It’s a shame Decatur has cancelled its Independence Day festivities due to threat of a Biblical deluge.

But Decatur’s leaders are people of vision. When I first heard that they rescheduled the Independence Day event to Sept. 28, I assumed it was because the city’s schedule is slap full of awesome activities every Saturday before it. A look at the calendar told me that something more significant must be going on here.

Why choose a seemingly arbitrary Saturday almost three months from July 4? July 6 is free. If you’re actually still in Atlanta on July 4, it’s safe to assume you’re probably going to be around the following Saturday.

Even more perplexing is choosing a Saturday that’s in the thick of the College Football schedule! Football fans get pretty annoyed when you’re inconsiderate enough to schedule your wedding, child’s birthday party or aunt’s funeral on a fall Saturday.

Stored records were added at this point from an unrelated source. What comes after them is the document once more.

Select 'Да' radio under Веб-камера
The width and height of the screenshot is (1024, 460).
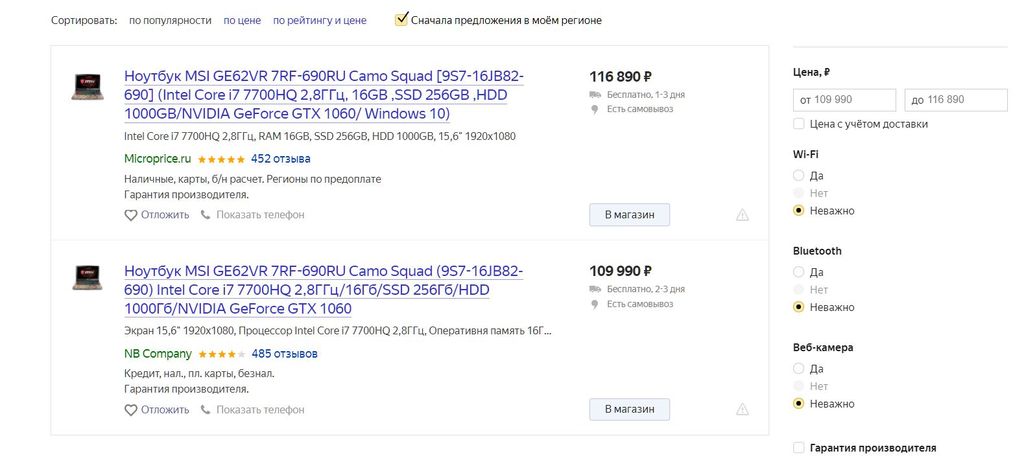tap(798, 368)
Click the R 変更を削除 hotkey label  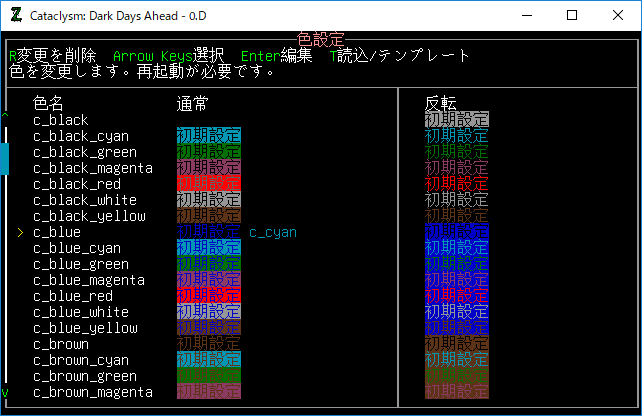(52, 56)
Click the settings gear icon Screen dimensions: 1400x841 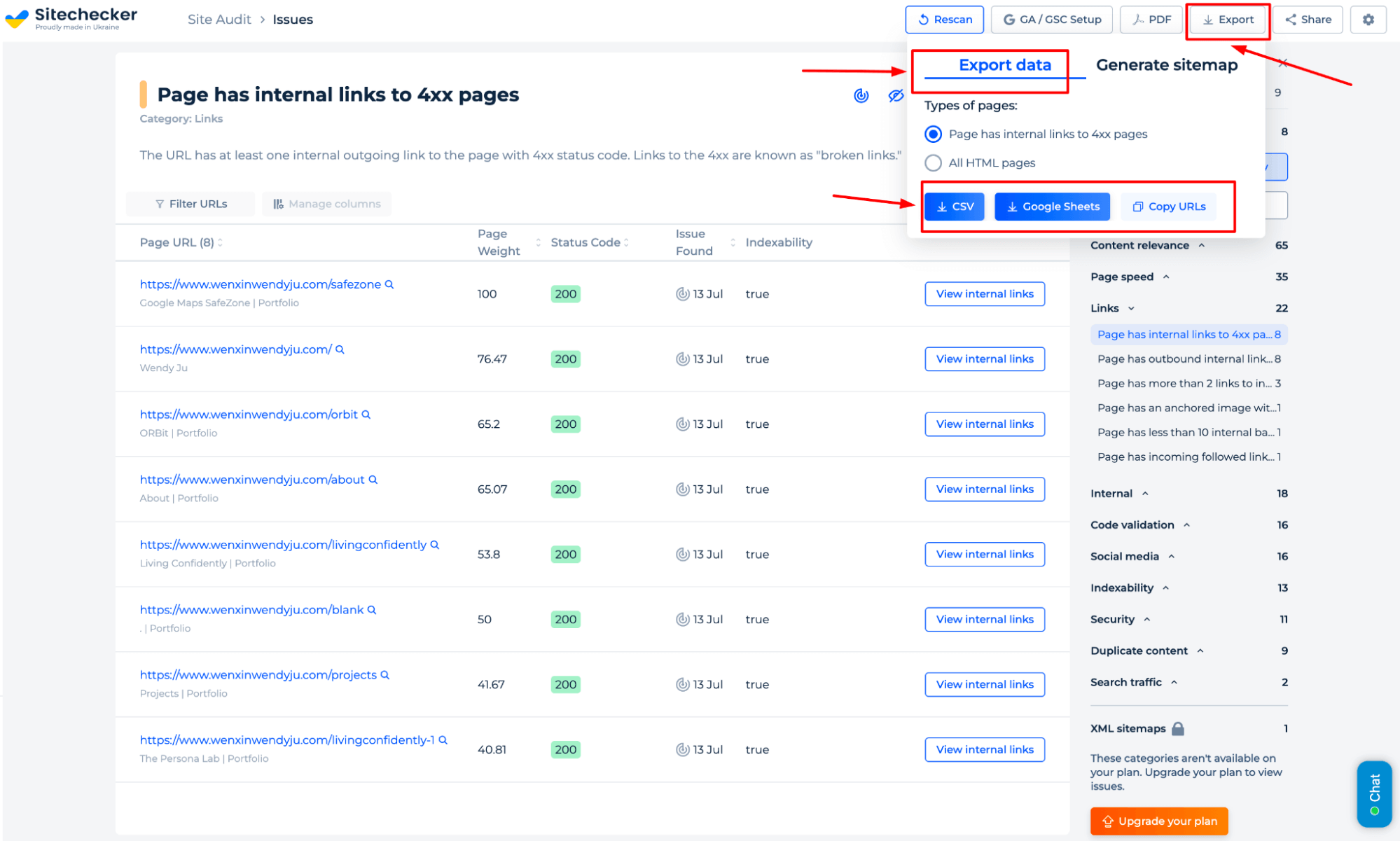point(1368,20)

Now you’re asking me to choose between my love of America and watching Georgia vs. LSU.

You’re puttin’ me in a bad spot here, Decatur.

Now I assume you’ve got an entirely valid reason for doing this inexplicable bit of calendar shuffling. If I had to place bets, I’d wager the rescheduled event will pay homage to this nut-kicking hero.

We will all finally know the true identity of the man from Oakhurst who stood up for hipster laptop owners everywhere. According to the Patch story, the would-be victim was sitting in his front yard and typing away on his computer. He was completing the novel he is writing that’s so awesome that he isn’t even going to bother showing it to you because you probably wouldn’t get it.

A couple of robbers, who are too lazy to get a job or write their own incomprehensible novel, attempted to steal the writer’s laptop.

One of the robbers approached the hipster novelist while he was completing the last mind-blowing chapter of a book that will make “Catcher in the Rye” look like illiterate bathroom scrawl.

“Give me the laptop,” the robber said.

“F*!& you,” the paradigm-changing novelist replied.

The robber fired a gun down the street in order to reinforce the awesomeness of guns. The novelist ran to his house so he could change his underwear.

The robber followed, and that’s when it happened.

The hipster hero grabbed a beer bottle, smacked his attacker in the face with it and then kicked him in the balls.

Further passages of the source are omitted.